There are a number of reasons the bolt is specified to be installed from the bottom.....

- Make it possible to get a torque wrench on the nut so that the fastener gets torqued properly. On an interference fit fastener such as this, it is undesirable to turn the bolt in the bore when torquing the nut(actually, that should be avoided for all fasteners when possible).
- There is not enough clearance between the engine mount socket and the firewall in many instances, for the nut and proper number of washers under the nut.
- If the bolt is installed with the desired interference fit it needs to be driven out if dis-assembly is needed. With the bolt installed upside down, it provides for a means to drive it out without removing the engine mount from the fuselage.

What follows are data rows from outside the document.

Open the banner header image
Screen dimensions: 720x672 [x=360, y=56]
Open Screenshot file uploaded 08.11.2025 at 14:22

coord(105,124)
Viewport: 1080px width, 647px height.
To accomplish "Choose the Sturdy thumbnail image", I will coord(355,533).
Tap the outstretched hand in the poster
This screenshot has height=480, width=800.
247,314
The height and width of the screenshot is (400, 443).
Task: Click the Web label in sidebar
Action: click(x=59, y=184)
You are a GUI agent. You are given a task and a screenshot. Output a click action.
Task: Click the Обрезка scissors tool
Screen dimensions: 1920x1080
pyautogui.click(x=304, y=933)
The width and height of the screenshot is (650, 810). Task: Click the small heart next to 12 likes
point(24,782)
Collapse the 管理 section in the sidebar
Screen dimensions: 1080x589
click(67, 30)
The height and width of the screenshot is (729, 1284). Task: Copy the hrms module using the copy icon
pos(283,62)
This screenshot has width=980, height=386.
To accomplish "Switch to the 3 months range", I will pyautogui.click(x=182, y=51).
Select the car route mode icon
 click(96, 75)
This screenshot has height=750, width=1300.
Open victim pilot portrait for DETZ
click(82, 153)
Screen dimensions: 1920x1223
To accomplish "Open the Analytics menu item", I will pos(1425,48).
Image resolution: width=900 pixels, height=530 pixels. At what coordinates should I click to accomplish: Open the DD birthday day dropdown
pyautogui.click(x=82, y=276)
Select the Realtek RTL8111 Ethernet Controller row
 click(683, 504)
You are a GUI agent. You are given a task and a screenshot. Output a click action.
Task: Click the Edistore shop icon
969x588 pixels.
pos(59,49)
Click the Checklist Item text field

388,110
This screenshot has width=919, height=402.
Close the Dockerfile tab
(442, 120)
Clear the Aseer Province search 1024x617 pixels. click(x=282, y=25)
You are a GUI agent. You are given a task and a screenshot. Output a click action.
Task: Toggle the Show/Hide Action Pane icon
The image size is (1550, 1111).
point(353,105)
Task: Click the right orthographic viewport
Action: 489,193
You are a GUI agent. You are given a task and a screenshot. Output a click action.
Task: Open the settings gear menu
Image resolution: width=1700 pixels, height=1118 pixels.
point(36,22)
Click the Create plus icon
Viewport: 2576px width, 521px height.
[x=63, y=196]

Those are the ones I can think of at the moment. I am sure there are more....
 
There are a number of reasons the bolt is specified to be installed from the bottom.....

- Make it possible to get a torque wrench on the nut so that the fastener gets torqued properly. On an interference fit fastener such as this, it is undesirable to turn the bolt in the bore when torquing the nut(actually, that should be avoided for all fasteners when possible).
- There is not enough clearance between the engine mount socket and the firewall in many instances, for the nut and proper number of washers under the nut.
- If the bolt is installed with the desired interference fit it needs to be driven out if dis-assembly is needed. With the bolt installed upside down, it provides for a means to drive it out without removing the engine mount from the fuselage.

Those are the ones I can think of at the moment. I am sure there are more....

And:
- Vans said to do it that way.
:D
 
Tapered Pin

I went with a tapered pin on my nose gear leg and engine mount.

IMG_3246-M.jpg


Search the forums here for various threads and details on the installation.